Zimbabwe: No Salary Increases in Mining Sector

The mining sector is unable to increase salaries and wages this year because of a host of challenges threatening the viability of the industry, a new survey has shown.

According to the Chamber of Mines of Zimbabwe (COMZ) industry survey report 2015, profitability for the mining industry has declined across most minerals, with a high number of respondents recording losses during the period under review.

The report showed that production costs had gone up to the extent that minerals were sold at a loss per unit. Data showed that while in 2015 coal was sold at $58,90 per tonne, the actual cost was at $69 per tonne resulting in a loss of $10,10. This was in contrast to 2014 when coal was sold at $70,1 per tonne but produced at a unit cost of $59.
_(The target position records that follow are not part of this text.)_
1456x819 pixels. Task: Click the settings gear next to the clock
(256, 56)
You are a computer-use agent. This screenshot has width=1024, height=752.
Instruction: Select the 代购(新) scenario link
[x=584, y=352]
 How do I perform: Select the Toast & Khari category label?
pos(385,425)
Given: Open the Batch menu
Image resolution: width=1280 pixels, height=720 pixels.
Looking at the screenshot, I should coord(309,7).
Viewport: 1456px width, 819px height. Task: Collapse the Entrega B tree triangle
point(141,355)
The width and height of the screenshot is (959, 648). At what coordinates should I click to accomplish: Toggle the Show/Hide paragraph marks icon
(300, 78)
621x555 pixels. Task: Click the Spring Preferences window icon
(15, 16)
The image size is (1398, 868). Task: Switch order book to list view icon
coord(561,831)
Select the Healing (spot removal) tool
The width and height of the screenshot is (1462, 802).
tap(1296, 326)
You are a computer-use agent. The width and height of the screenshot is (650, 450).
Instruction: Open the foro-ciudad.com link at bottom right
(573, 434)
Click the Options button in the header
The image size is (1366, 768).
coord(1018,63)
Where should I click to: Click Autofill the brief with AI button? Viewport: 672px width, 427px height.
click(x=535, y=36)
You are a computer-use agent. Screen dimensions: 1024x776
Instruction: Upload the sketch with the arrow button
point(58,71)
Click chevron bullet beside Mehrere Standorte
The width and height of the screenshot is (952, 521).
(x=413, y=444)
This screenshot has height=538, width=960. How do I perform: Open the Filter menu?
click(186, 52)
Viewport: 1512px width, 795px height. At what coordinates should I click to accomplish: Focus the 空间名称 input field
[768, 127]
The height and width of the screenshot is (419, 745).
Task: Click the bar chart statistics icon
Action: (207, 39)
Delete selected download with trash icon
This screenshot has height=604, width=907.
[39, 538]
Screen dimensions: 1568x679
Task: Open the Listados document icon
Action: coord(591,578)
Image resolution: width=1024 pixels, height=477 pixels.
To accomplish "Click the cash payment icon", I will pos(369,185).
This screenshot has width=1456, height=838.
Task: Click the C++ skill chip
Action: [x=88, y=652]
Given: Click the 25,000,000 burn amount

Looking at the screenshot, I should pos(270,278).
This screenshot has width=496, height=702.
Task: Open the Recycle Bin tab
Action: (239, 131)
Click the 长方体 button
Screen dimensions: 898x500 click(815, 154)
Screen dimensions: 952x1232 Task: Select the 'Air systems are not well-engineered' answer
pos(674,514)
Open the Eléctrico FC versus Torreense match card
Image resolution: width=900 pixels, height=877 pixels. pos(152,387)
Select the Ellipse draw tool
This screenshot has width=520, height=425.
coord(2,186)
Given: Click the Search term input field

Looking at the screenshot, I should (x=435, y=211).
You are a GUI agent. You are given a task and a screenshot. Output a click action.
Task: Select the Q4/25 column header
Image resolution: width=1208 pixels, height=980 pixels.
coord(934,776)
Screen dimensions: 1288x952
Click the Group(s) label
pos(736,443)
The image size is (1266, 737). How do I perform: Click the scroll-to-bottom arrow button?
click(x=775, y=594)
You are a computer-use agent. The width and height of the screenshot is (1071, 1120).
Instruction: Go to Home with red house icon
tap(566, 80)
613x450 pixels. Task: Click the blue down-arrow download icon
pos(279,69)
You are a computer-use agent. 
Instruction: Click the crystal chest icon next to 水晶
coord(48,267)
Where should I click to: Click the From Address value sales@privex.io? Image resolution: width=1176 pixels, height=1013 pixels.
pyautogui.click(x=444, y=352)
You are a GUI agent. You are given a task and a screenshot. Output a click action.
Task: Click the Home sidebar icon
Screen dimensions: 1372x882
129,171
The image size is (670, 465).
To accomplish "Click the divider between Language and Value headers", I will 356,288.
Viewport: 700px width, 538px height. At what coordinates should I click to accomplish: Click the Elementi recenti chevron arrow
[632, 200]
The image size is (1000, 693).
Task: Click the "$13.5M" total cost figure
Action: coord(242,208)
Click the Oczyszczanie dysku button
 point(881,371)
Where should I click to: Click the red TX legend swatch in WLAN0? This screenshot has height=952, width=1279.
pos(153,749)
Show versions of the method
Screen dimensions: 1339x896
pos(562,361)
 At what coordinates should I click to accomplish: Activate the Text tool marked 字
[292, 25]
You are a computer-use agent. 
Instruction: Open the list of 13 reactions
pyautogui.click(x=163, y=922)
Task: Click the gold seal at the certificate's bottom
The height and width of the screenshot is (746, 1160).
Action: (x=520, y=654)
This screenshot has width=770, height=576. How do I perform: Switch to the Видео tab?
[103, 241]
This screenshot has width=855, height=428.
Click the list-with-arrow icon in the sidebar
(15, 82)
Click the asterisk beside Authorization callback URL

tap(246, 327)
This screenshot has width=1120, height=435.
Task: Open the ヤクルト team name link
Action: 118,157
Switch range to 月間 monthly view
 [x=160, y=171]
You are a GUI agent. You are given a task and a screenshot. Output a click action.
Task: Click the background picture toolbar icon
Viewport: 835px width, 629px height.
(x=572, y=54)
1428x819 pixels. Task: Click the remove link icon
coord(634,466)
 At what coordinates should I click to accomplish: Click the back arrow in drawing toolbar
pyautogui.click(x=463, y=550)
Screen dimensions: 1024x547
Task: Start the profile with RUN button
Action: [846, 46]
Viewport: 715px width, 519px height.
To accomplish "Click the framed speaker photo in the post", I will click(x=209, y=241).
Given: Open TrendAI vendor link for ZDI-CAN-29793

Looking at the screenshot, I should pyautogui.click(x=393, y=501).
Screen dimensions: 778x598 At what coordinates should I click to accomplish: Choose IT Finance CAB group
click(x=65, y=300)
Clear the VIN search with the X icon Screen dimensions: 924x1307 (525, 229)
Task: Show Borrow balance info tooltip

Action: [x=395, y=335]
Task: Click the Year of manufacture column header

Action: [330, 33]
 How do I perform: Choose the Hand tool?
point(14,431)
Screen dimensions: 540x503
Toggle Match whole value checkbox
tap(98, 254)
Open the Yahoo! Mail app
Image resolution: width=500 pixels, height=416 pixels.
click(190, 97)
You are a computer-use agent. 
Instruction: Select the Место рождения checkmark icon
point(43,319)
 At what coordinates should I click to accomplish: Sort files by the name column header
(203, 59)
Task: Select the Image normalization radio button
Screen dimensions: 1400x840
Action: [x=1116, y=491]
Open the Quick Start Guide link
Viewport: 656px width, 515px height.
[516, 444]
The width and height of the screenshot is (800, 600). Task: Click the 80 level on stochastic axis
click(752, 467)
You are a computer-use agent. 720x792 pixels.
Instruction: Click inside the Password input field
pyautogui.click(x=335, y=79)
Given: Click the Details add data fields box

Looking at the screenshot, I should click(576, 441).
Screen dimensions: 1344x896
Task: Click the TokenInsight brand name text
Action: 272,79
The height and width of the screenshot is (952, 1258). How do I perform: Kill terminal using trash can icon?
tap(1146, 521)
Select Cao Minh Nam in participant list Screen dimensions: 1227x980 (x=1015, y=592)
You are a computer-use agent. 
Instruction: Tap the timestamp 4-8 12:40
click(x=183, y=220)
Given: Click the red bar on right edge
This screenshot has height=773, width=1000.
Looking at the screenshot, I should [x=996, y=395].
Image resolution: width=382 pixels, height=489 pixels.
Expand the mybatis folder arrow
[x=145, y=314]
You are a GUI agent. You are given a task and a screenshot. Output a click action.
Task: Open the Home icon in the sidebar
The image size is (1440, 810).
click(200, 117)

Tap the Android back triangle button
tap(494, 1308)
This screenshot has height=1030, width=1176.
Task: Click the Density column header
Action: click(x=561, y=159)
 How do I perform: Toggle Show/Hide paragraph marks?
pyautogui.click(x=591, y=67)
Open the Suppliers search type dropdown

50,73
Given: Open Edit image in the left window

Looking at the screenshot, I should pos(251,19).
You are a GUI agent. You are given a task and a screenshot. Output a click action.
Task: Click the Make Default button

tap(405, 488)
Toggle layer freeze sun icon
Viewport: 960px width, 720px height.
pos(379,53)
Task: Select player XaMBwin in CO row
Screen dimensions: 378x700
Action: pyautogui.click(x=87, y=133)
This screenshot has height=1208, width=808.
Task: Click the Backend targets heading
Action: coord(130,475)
Data also showed that last year, the price of platinum was $1 053 per ounce where costs were at $1 582. In 2014, the platinum price per ounce was $1 385, whereas costs were at $1 517. This gave platinum producers a profit of $868 per ounce.

The situation was the same for nickel and gold which were sold at a loss due to the decrease in prices and increase in production costs.

COMZ predicted that they would not be any profitability in 2016 as the industry was hamstrung by shortage and high cost of capital, high and static royalties, high procurement costs, high wages costs, low commodity prices, power shortages and high power tariffs, among others.

"All mining houses interviewed said they would not afford any salary increments in 2016, while 22% reported that they had negotiated and agreed salary reductions with their employees in 2015," COMZ said.